Таково было содержание большей части статей и заметок, появившихся в первые дни после процесса. Особенной горячностью отличался воскресный фельетон «Голоса». Он производил очень сильное впечатление. В написанных с неподдельным увлечением и талантом строках Григорий Градовский[167] рассказывал пережитое им во время процесса. Перед ним зала суда, наполненная «избранной публикой», блещущая звездами, «так тесно» сидящими, точно на Млечном пути, — и бледная подсудимая; но все это застилает галлюцинация… ему кажется, что не ее, а его и с ним все общество судят и что защита говорит обвинительную речь, отнимая у них всякую надежду на оправдание.

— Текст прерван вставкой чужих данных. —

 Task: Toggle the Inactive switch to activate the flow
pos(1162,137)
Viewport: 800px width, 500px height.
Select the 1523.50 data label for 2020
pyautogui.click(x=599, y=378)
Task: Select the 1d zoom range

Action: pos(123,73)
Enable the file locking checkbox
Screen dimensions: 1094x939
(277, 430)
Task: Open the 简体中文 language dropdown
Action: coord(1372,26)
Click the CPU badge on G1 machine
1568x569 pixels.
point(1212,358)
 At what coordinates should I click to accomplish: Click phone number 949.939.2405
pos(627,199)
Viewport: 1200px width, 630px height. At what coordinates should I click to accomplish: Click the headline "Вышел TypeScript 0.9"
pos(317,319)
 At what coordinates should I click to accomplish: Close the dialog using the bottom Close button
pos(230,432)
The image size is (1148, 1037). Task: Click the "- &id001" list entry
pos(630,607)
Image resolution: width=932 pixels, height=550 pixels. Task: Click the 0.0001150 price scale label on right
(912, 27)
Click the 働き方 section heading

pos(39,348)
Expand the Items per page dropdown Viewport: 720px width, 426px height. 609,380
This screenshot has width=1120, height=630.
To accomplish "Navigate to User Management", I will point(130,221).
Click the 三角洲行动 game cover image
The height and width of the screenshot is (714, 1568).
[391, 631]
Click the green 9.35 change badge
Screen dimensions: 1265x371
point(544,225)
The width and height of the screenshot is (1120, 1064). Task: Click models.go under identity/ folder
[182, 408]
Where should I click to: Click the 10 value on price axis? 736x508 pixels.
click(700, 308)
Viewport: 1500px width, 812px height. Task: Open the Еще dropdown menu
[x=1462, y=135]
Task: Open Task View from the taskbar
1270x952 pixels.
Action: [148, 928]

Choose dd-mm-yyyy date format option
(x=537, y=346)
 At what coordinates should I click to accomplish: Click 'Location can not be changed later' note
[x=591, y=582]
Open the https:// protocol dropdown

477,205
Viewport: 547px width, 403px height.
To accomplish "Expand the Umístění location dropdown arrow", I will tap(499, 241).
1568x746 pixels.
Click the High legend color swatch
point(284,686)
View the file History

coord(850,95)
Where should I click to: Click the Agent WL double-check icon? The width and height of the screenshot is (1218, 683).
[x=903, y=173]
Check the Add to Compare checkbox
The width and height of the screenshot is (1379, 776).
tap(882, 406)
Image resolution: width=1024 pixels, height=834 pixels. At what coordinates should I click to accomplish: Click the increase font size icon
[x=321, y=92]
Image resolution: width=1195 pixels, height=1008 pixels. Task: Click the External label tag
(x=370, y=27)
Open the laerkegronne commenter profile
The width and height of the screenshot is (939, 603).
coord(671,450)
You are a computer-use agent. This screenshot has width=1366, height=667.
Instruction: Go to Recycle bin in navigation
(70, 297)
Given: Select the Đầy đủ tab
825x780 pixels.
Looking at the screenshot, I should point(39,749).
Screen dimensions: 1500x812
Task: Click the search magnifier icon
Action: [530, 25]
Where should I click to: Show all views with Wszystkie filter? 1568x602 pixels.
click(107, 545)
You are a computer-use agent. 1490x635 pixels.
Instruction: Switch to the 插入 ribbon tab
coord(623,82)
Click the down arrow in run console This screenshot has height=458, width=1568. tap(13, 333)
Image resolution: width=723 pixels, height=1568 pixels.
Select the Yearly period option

Но галлюцинация проходит — чредою проносятся обстоятельства дела, и событие 13 июля восстает перед ним во всей своей отталкивающей наготе, заслоняя недавние болгарские ужасы… Он не в силах передать в подробностях эту «страницу человеческой жестокости» — пусть читатели прочтут сами, — но он чувствует, что все это совершено не одним «потерпевшим», а всеми, всеми, всем обществом, которое молчало, когда совершалось поругание закона, всею печатью, которая не поднимала своего голоса, и что все они своею апатией, своим равнодушием к попранию справедливости воздвигли руку Засулич, у которой были отняты, без вины и приговора, ее молодость и малейшая надежда на лучшее будущее. И вот, когда среди общего томления раздается покрываемое взрывом восторга слово оправдания, ему снова грезится, что не она, а он сам оправдан, что теперь все пойдет хорошо после ряда неудач и горя и что наступила желанная, хотя и тяжелая минута, с которой должно начаться общественное выздоровление…
В таком же тоне высказывались и другие органы печати. Одно «Новое время» молчало. Оно, невидимому, начинало прислушиваться к камертону из Москвы и начинало «гнуть свою линию» в том направлении, которого оно стало с таким позорным успехом и беззастенчивостью держаться в последующие годы.
Но исход дела и напугал многих. Правительство почувствовало общественное значение решения присяжных, принятого с таким восторгом. Все те, кто, быть может, лично и, брезгая насилием, были непрочь допустить его в руках других «для порядка», увидели, что за это приходится дорого платиться; многих возмутило то, что в решении «каких-то присяжных» прозвучал голос осуждения сановнику, генерал-адъютанту, крупному представителю власти… Давно начавшийся разлад между административной практикой и теоретическими требованиями, выросшими на почве преобразований Александра II, сказался резко, громко, во всеуслышание — и победа, нравственная победа, осталась не за практикой. Поле битвы оказалось перенесенным в чуждую, независимую сферу, и в ней мероприятия административного произвола не нашли ни ценителей, ни знатоков. Склониться перед этим фактом значило войти в узкие рамки закона, стеснить себя навсегда, сознательно отречься от того, что поэт называл «необходимостью самовластья и прелестями кнута». Надо было стать на защиту колеблемого авторитета, ибо «сегодня Трепов», а завтра кто-нибудь повыше… ведь, «кто богу не грешен, царю не виноват», и т. д. Наконец, очень многие были возмущены отрицанием виновности подсудимой, при наличности факта преступления и сознания в нем. При полном непонимании, которое существует в нашем обществе относительно судебных порядков и способов отправления правосудия, почти для всех вопрос: «Виновен ли?» — и до сих пор равносилен вопросу: «Сделал ли?» И когда человеку, который сам сознает, что «сделал», говорят: «Не виновен», — то в обществе поднимается крик, в котором искренность недовольства равняется лишь глубине невежества. В деле Засулич был именно такой случай, и никто не хотел понять, что, говоря «не виновна», присяжные вовсе не отрицали того, что она сделала, а лишь не вменяли ей этого в вину. Мне рассказывали, что в это именно время в одном из клубов заслуженный генерал, негодуя на исход процесса, кричал: «Помилуйте, да и могло ли быть иначе при таком председателе?! Она говорит сама, что стреляла, а господин Кони спрашивает у присяжных, виновна ли она?! Нет! Как это вам нравится: виновна ли она? а?»